------ EXCERPT TO READ

The identity of the first architect to practice in the style is often disputed, though Wayne McAllister is usually given credit for kick-starting the style with his 1949 Bob’s Big Boy restaurant in Toluca Lake. McAllister got his start designing Streamline Moderne drive-ins during the 1930s and did not have any formal training as an architect.[10] McAllister developed a brand for coffee shop chains by developing a style for each client – which also allowed customers to easily recognize a store from the road.[11] Along with McAllister, the most prolific Googie architects were John Lautner, Douglas Honnold and the team of Louis Armet and Eldon Davis. Also instrumental in developing the style was designer Helen Liu Fong, a key member of the firm of Armet and Davis. Joining the firm in 1951, she created such iconic Googie interiors as those of the Johnie’s Coffee Shop on Wilshire Boulevard and Fairfax Avenue, the first Norm’s Restaurant on Figueroa Street, and the Holiday Bowl on Crenshaw Boulevard.

America’s preoccupation with space travel had a significant influence on the unique style of Googie architecture. Speculation about space travel had roots going as far back as 1920s science fiction. In the 1950s, space travel became a reality for the first time in history. In 1957, America’s preoccupation grew into an obsession, when the Soviet Union launched Sputnik I, the first human-made satellite that “slipped the surly bonds of Earth.”[12] The obsession intensified into a near mania when the Soviet Union launched Vostok 1 carrying the first human, Yuri Gagarin, into Earth orbit in 1961. The Eisenhower and Kennedy administrations made competing with the Soviets for dominance in space a national priority of considerable urgency and importance. This marked the beginning of “The Space Race.”

With space travel such an important part of the national zeitgeist, architects decided that they wanted to give people a little taste of the future in the here and now. Googie style signs usually have something with sharp and bold angles, which suggest the aerodynamic features of a rocket ship. Also, at the time, the unique architecture was a form of architectural braggadocio, as rockets were technological novelties at the time. Perhaps the most famous example of Googie’s legacy is the Space Needle in Seattle, Washington. A revealing comparison can be made between the Space Needle and the non-Googie Osaka Tower of 1966.[citation needed]

Characteristics

Cantilevered structures, acute angles, illuminated plastic panelling, freeform boomerang and artist’s palette shapes and cutouts, and tailfins on buildings marked Googie architecture, which was beneath contempt to the architects of Modernism, but found defenders in the post-Modern climate at the end of the 20th century. The common elements that generally distinguish Googie from other forms of architecture are:

Roofs sloping at an upward angle – This is the one particular element in which architects were really showing off, and also creating a unique structure. Many roofs of Googie style coffee shops, and other structures, have a roof that appear to be 2/3 of an inverted obtuse triangle. A great example of this is the famous, but now closed, Johnie’s Coffee Shop on Wilshire Boulevard in Los Angeles.

------------
------ INFORMATION PROVIDED

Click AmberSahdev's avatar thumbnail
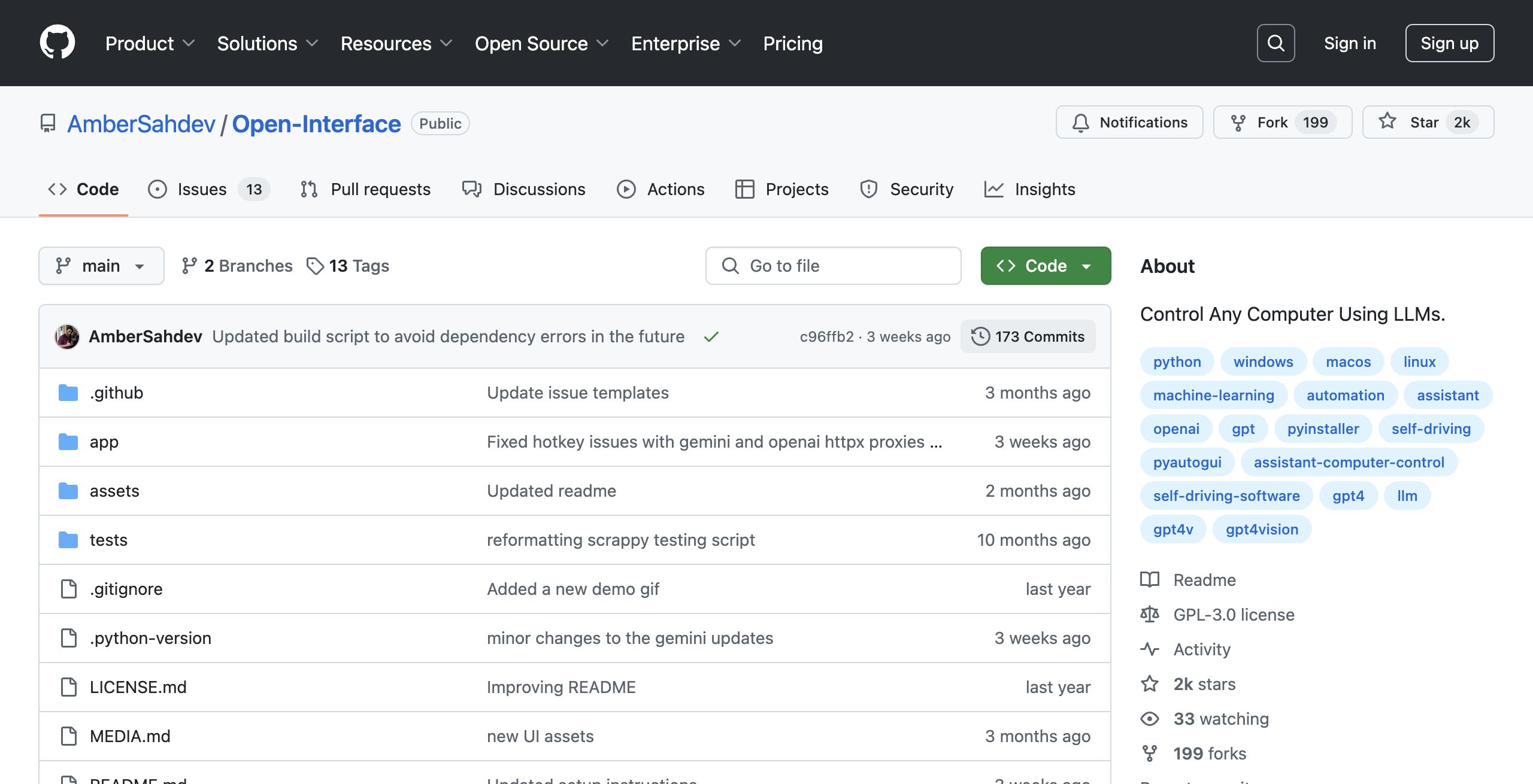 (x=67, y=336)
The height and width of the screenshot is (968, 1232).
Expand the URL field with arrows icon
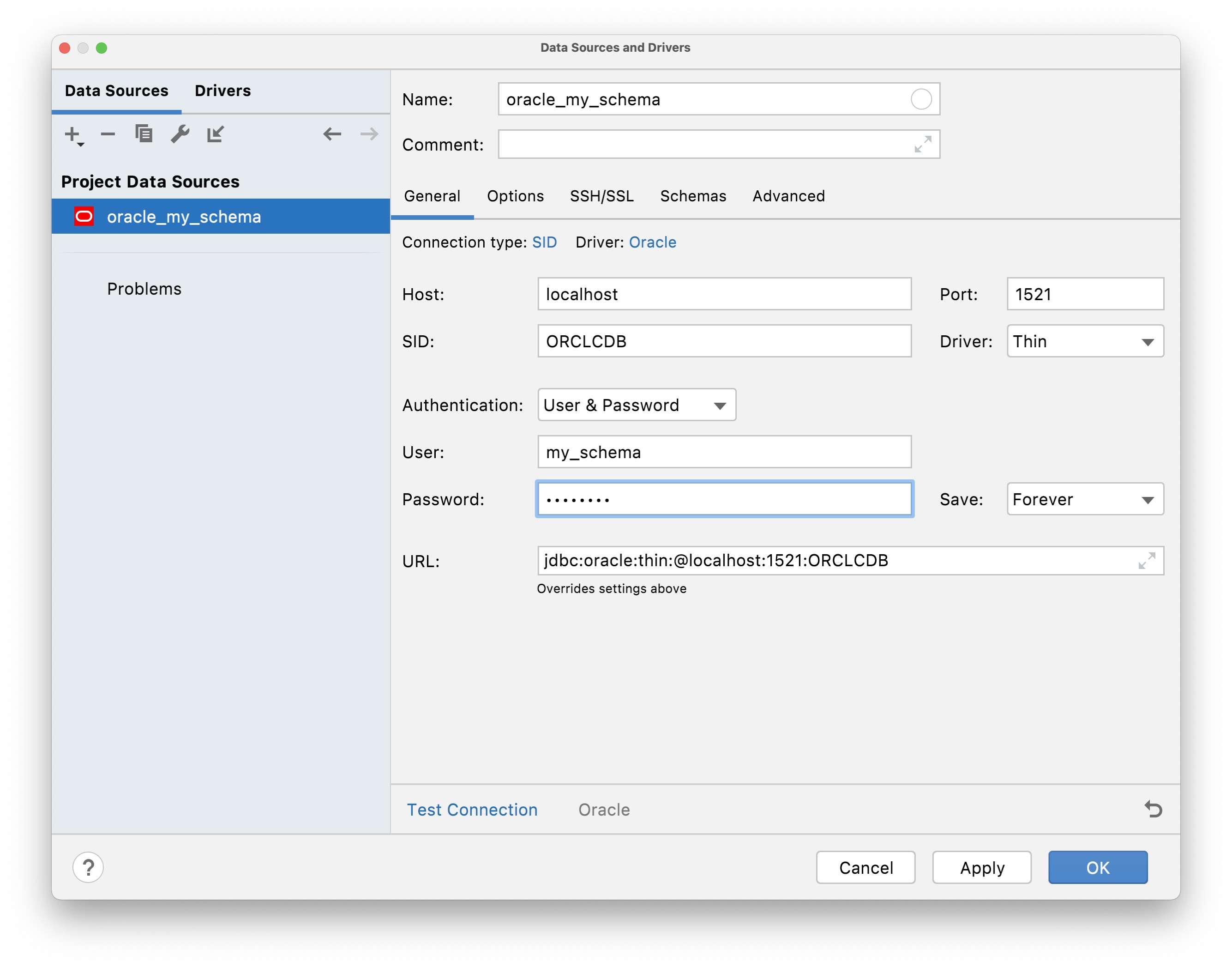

------------

REQUIREMENT 1: According to the Googie architecture excerpt, in what year did Helen Liu Fong join the firm of Armet and Davis?
REQUIREMENT 2: Please duplicate the Googie architecture excerpt from "Characteristics" to "in Los Angeles.".
REQUIREMENT 3: Condense the paragraph of the Googie architecture excerpt that begins "America’s preoccupation with space travel" and keep its main facts.
The listing has no connection to the Googie architecture excerpt.

SOLUTION 1: She joined the firm in 1951.

SOLUTION 2:
Characteristics

Cantilevered structures, acute angles, illuminated plastic panelling, freeform boomerang and artist’s palette shapes and cutouts, and tailfins on buildings marked Googie architecture, which was beneath contempt to the architects of Modernism, but found defenders in the post-Modern climate at the end of the 20th century. The common elements that generally distinguish Googie from other forms of architecture are:

Roofs sloping at an upward angle – This is the one particular element in which architects were really showing off, and also creating a unique structure. Many roofs of Googie style coffee shops, and other structures, have a roof that appear to be 2/3 of an inverted obtuse triangle. A great example of this is the famous, but now closed, Johnie’s Coffee Shop on Wilshire Boulevard in Los Angeles.

SOLUTION 3: America’s preoccupation with space travel, rooted in 1920s science fiction, strongly shaped Googie architecture. Space travel first became a reality in the 1950s. The Soviet launch of Sputnik I, the first human-made satellite, in 1957 turned that preoccupation into an obsession. The 1961 Vostok 1 flight that carried Yuri Gagarin into Earth orbit intensified it into near mania. The Eisenhower and Kennedy administrations made competing with the Soviets in space an urgent national priority, which began “The Space Race.”